### WHAT THIS TASK INVOLVES
Would you tally how many lines in the records include the word "Actions"? Reply with the number only.

[DATA FOR THIS EXERCISE]

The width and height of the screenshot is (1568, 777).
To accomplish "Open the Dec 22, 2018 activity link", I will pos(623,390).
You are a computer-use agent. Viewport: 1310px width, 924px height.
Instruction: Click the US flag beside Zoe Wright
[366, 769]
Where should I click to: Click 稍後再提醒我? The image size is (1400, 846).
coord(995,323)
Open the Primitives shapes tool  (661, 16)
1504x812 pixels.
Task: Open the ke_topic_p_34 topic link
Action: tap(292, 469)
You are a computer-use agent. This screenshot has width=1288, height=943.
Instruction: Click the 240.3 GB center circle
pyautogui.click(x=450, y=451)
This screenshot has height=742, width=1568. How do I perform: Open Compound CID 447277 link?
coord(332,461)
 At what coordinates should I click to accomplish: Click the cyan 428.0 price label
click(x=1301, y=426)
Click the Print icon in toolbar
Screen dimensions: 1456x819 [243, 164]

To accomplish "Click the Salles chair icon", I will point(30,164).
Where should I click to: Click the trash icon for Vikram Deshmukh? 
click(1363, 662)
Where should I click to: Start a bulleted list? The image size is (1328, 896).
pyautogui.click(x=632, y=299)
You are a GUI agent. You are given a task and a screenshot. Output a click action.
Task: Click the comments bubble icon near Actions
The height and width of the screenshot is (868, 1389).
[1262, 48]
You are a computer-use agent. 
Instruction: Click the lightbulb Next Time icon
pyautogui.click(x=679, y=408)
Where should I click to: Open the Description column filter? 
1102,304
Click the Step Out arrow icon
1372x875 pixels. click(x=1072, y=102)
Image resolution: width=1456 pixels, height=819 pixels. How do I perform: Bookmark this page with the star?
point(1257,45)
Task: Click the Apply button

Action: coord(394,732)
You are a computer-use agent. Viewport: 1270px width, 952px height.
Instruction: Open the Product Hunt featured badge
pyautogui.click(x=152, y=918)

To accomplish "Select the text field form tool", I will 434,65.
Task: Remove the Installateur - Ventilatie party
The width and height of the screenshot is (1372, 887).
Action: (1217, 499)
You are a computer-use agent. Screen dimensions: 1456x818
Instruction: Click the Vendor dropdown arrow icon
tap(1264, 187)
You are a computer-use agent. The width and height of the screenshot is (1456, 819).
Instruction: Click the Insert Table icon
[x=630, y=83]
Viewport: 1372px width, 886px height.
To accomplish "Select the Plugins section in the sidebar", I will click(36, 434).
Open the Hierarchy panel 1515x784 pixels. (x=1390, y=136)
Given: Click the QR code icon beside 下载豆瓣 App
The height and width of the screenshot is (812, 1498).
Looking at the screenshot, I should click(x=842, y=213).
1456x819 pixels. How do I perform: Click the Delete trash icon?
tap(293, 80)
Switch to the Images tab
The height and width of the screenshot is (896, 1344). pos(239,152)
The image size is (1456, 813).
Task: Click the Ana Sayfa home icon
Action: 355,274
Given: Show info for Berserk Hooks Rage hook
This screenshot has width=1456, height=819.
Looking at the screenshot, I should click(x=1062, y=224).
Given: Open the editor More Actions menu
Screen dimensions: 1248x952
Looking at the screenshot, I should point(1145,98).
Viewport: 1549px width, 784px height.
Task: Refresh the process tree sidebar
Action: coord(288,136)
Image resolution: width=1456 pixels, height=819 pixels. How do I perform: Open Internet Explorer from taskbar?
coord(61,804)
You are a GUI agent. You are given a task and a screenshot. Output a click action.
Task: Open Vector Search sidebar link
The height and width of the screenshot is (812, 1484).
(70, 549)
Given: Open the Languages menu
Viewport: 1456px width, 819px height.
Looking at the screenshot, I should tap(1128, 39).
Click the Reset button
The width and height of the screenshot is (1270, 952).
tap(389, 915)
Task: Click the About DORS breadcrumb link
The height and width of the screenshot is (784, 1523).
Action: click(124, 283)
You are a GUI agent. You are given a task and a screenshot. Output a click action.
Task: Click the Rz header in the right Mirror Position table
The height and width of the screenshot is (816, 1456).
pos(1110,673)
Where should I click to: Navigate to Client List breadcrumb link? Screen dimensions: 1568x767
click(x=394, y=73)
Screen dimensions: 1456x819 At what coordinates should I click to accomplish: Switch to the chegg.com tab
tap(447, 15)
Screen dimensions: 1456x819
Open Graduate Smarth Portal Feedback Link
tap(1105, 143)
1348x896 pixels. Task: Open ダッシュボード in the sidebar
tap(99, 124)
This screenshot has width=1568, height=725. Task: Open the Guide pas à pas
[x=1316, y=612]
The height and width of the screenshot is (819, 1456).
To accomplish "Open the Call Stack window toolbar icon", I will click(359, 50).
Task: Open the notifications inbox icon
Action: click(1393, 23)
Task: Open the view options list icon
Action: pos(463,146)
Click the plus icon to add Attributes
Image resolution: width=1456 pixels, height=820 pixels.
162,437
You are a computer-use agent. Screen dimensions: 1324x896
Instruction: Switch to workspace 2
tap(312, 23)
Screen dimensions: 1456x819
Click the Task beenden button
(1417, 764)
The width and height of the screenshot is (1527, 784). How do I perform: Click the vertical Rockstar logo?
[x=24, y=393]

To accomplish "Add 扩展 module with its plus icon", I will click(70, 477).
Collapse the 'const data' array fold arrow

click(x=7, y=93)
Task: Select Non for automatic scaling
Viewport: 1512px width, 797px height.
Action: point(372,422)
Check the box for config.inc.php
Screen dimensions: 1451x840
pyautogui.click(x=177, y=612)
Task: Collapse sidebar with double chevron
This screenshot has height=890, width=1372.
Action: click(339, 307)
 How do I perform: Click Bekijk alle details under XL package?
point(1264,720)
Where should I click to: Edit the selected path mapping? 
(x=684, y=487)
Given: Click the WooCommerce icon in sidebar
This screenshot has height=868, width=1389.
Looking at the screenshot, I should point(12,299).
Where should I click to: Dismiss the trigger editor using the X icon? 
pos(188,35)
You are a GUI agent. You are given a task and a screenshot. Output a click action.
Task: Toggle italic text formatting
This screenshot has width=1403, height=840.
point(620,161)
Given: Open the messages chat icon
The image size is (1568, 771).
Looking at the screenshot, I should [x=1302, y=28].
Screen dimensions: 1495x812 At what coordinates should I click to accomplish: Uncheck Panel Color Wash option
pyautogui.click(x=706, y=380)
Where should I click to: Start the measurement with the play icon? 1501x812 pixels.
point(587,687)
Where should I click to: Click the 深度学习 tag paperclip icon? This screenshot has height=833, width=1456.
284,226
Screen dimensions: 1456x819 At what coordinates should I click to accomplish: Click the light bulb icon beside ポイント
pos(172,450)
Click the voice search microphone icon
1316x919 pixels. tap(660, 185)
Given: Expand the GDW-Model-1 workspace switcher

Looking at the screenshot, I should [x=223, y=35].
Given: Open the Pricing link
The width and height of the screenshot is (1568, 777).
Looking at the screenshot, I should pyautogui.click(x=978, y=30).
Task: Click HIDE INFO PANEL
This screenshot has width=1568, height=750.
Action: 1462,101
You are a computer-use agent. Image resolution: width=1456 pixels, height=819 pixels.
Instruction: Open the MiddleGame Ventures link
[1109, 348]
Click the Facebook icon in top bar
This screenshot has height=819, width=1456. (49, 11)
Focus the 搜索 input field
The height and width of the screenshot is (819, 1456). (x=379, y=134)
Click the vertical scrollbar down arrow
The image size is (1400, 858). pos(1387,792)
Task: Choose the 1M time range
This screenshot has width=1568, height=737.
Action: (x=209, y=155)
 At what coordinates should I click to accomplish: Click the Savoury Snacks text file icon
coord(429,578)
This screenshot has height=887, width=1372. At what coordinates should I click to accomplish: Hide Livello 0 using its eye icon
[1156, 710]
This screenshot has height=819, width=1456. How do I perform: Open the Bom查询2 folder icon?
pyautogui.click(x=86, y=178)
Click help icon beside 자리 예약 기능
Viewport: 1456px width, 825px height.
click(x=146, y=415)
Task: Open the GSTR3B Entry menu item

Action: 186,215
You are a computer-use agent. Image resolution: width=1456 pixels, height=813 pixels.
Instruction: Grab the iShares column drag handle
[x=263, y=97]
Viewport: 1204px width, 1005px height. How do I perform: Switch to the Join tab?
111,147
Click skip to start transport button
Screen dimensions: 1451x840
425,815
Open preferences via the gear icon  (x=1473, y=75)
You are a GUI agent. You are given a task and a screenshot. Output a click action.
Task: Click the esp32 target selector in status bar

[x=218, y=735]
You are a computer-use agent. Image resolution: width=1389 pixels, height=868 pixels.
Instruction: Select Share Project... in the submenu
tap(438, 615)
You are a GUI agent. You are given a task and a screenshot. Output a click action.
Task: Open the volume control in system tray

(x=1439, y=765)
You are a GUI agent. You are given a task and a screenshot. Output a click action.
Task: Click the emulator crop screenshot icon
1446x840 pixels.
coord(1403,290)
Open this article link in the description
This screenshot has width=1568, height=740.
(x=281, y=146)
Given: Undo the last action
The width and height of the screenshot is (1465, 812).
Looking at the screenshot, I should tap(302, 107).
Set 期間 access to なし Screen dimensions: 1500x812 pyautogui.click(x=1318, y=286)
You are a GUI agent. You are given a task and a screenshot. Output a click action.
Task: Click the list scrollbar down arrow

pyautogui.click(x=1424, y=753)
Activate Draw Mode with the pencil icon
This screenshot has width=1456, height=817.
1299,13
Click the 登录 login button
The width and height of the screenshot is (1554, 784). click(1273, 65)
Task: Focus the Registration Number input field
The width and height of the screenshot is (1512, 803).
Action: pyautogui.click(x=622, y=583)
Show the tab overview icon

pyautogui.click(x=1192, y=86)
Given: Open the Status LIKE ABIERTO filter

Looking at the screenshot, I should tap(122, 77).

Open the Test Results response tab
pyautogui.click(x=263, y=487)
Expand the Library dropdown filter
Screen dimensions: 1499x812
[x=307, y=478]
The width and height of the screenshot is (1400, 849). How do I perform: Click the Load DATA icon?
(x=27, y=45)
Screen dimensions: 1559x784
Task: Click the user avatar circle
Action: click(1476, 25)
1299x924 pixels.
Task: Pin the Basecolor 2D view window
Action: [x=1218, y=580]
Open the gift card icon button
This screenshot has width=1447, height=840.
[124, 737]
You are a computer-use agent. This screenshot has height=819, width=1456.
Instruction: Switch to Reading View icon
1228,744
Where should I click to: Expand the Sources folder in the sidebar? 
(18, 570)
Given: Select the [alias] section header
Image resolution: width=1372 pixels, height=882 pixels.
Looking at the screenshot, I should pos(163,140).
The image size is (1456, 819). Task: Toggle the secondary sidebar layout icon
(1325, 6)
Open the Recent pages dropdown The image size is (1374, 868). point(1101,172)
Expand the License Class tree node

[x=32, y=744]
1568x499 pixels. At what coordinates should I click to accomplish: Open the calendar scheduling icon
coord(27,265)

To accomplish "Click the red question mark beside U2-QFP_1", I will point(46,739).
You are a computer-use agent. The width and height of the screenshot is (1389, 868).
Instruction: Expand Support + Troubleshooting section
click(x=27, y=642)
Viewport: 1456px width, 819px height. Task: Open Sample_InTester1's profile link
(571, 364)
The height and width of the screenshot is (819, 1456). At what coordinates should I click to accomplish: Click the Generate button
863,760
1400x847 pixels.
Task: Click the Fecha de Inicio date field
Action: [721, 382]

[/DATA FOR THIS EXERCISE]

### ANSWER
2